*** DATA UNDER STUDY

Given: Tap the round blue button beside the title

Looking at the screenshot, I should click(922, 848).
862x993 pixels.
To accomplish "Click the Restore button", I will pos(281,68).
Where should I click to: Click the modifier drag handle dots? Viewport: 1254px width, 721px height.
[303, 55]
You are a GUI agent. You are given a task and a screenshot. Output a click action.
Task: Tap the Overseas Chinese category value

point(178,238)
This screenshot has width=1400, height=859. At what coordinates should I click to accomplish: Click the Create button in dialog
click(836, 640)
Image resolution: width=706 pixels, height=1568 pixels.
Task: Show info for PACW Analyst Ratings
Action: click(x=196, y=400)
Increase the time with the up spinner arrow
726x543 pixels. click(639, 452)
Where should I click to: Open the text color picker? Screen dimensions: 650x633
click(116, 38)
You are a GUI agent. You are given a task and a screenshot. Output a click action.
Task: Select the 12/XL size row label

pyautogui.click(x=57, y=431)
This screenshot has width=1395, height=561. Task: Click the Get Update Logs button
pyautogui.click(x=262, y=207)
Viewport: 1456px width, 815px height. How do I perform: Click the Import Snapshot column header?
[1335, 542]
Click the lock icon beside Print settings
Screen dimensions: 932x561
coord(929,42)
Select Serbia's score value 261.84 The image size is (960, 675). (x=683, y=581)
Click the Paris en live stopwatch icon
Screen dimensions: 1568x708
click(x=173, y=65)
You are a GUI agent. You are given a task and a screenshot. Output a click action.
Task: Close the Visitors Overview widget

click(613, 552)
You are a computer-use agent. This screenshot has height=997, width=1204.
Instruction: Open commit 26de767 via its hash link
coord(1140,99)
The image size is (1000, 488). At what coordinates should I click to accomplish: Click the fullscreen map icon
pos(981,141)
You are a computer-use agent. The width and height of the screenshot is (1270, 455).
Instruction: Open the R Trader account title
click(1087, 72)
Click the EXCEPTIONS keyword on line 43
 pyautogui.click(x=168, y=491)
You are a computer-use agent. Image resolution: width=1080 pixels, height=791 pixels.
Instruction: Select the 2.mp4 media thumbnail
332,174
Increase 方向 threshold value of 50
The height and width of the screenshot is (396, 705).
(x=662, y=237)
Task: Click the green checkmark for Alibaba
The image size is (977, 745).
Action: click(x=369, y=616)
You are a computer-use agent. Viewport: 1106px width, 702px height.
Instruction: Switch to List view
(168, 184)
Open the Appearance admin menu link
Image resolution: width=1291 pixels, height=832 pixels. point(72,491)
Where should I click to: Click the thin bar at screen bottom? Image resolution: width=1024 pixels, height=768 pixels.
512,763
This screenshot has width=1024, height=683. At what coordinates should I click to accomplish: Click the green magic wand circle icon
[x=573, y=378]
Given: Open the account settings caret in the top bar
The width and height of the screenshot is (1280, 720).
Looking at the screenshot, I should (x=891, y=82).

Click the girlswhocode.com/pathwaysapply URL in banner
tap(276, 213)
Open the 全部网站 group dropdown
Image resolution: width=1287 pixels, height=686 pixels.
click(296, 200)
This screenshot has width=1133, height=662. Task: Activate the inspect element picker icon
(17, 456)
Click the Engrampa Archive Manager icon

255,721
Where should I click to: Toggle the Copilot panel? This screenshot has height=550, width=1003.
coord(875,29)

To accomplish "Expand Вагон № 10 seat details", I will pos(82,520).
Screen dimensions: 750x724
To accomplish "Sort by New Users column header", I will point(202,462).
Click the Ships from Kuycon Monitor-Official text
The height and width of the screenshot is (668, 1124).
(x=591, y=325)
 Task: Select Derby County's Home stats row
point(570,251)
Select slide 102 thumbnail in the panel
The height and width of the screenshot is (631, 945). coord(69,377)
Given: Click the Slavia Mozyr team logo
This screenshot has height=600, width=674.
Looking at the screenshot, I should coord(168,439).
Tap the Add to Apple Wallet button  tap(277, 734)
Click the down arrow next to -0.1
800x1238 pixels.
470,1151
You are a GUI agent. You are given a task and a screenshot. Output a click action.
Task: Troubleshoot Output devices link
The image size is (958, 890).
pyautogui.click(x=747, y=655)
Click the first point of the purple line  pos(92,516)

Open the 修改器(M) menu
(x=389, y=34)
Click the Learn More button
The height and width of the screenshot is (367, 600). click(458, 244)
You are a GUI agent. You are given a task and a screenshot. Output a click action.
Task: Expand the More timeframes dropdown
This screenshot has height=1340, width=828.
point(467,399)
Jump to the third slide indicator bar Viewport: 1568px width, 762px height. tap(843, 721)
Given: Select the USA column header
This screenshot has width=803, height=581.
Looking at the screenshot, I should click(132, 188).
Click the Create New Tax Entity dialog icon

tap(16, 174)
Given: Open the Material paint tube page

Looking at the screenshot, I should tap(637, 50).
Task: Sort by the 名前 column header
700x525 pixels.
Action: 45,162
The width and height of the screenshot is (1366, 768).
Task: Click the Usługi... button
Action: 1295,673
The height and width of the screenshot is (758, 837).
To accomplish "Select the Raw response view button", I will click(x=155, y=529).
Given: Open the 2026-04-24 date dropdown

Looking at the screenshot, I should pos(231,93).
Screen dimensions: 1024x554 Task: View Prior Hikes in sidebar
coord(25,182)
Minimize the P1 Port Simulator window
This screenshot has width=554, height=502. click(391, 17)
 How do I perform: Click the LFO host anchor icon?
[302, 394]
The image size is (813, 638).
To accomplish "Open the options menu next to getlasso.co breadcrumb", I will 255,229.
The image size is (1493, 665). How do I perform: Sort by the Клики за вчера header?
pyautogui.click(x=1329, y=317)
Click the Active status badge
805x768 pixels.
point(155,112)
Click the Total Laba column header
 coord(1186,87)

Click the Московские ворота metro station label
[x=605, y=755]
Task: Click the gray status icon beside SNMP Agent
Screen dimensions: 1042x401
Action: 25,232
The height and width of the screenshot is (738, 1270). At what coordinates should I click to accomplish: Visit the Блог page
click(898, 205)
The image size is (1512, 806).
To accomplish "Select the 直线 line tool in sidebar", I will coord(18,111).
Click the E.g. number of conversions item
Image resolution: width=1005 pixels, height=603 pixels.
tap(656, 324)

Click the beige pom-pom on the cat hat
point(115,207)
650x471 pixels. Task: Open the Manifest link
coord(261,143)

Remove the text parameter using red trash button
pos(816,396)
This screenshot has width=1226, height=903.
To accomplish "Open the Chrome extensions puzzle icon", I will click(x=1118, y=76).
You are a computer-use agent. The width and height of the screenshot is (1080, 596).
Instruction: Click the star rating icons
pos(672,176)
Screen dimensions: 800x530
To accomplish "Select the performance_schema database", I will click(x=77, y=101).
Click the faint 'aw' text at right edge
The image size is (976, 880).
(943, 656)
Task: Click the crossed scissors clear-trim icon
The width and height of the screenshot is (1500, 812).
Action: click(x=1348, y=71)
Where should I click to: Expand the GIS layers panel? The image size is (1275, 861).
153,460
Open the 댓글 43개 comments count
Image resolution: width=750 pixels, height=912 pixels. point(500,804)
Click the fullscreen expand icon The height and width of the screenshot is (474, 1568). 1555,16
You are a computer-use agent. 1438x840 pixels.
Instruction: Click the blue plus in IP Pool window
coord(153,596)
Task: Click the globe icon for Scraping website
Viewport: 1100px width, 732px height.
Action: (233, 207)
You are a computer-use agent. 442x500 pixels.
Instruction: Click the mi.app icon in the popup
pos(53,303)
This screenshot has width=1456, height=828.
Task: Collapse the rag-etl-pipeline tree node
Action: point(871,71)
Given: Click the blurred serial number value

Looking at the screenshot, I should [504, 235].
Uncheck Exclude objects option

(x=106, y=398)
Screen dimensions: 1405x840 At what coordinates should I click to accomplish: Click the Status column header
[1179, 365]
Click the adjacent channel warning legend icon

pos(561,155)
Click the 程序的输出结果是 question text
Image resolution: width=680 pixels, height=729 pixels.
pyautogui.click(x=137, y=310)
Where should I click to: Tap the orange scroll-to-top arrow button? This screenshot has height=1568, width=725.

******

TASK ITEM
From the data above, output only the lines between the line containing "The width and height of the screenshot is (1280, 720)." and the line containing "Click the Ships", inclusive, exactly as written.

ANSWER BELOW
The width and height of the screenshot is (1280, 720).
Looking at the screenshot, I should (x=891, y=82).

Click the girlswhocode.com/pathwaysapply URL in banner
tap(276, 213)
Open the 全部网站 group dropdown
Image resolution: width=1287 pixels, height=686 pixels.
click(296, 200)
This screenshot has width=1133, height=662. Task: Activate the inspect element picker icon
(17, 456)
Click the Engrampa Archive Manager icon

255,721
Where should I click to: Toggle the Copilot panel? This screenshot has height=550, width=1003.
coord(875,29)

To accomplish "Expand Вагон № 10 seat details", I will pos(82,520).
Screen dimensions: 750x724
To accomplish "Sort by New Users column header", I will point(202,462).
Click the Ships from Kuycon Monitor-Official text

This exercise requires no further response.